Tasmania forms part of the driest and most fire-hazardous continent in the world and our fire seasons are very irregular in intensity. Higher rainfalls in certain areas and the fertility of the soil contribute heavier concentrations of ground fuels than in other parts of Australia. When the right conditions prevail, fires can become uncontrollable and large conflagrations occur.

Tasmania has faced a series of devastating fires from early settlement in 1803. The new settlers were not used to the summer conditions which caused fire to spread quickly. As early as 1854 a Bush Fires Act aimed ‘to guard against damage by fire in certain months of the year’, by preventing fires being lit and escaping on to another person’s property. This was the result of a large fire which caused havoc when it ‘ravaged’ the outskirts of Hobart early that year.

Despite the Act, Tasmania has faced many devastating fires since 1854. The worst were in 1854, 1897–98, 1913–15, 1926–27, 1933–34, 1940–42, 1960–61 and 1967. In 1895 eleven houses were destroyed at Dundas on the west coast, and in 1897–98 an area almost the same as the 1967 fires was burnt when the ‘Black Friday’ fire spread rapidly through the south, destroying farms and forests. It covered the area from the lower Midlands and the Channel District to Port Arthur (destroying part of the Penitentiary), the Derwent and Huon Valleys, as far as Esperance and Cygnet. The fire in late December 1933 ­to January 1934 threatened the whole of the Derwent Valley and 300 volunteers were rushed to fight it.
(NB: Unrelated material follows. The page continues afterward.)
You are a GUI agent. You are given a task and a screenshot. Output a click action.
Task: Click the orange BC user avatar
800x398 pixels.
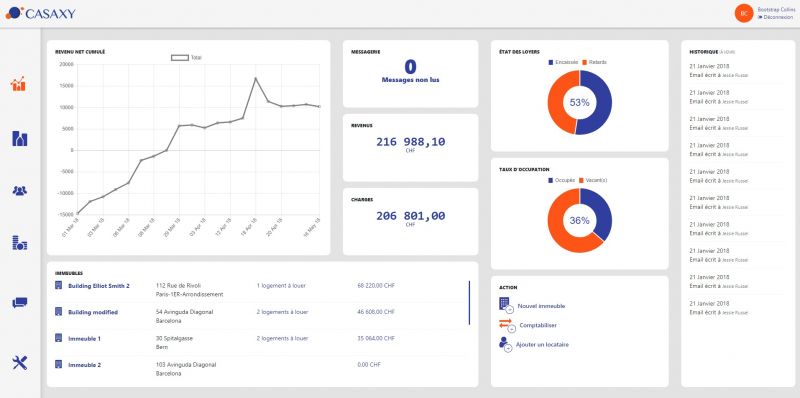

Perhaps the most devastating were the bushfires of 1967, a disaster of enormous magnitude in southern Tasmania, the blackest day in the history of the state.

Men from the Second AIF about to fight busfires at Fern Tree in 1940 (AOT,PH30/1/3039)

Before the 1930s there was very little organisation to fight bush fires in Tasmania. The dangers from bush fires were well recognised but nothing much had been done to form an organisation capable of fighting them. However, the 1967 disaster led to the formation of the Rural Fires Board and eventually the Tasmania Fire Service, a splendid fire-fighting organisation. (See also Fire Brigades.)

Further reading: R McNeice, Helmets and hatchets, Hobart, 1983; Men of fire, Hobart, 1987; The New Norfolk volunteer urban fire brigade, Hobart, 1989; With skill and dedication, Hobart, 1993; and Knapsack heroes, Hobart, 1991.

If the non response to HM wasn’t enough of a gove away.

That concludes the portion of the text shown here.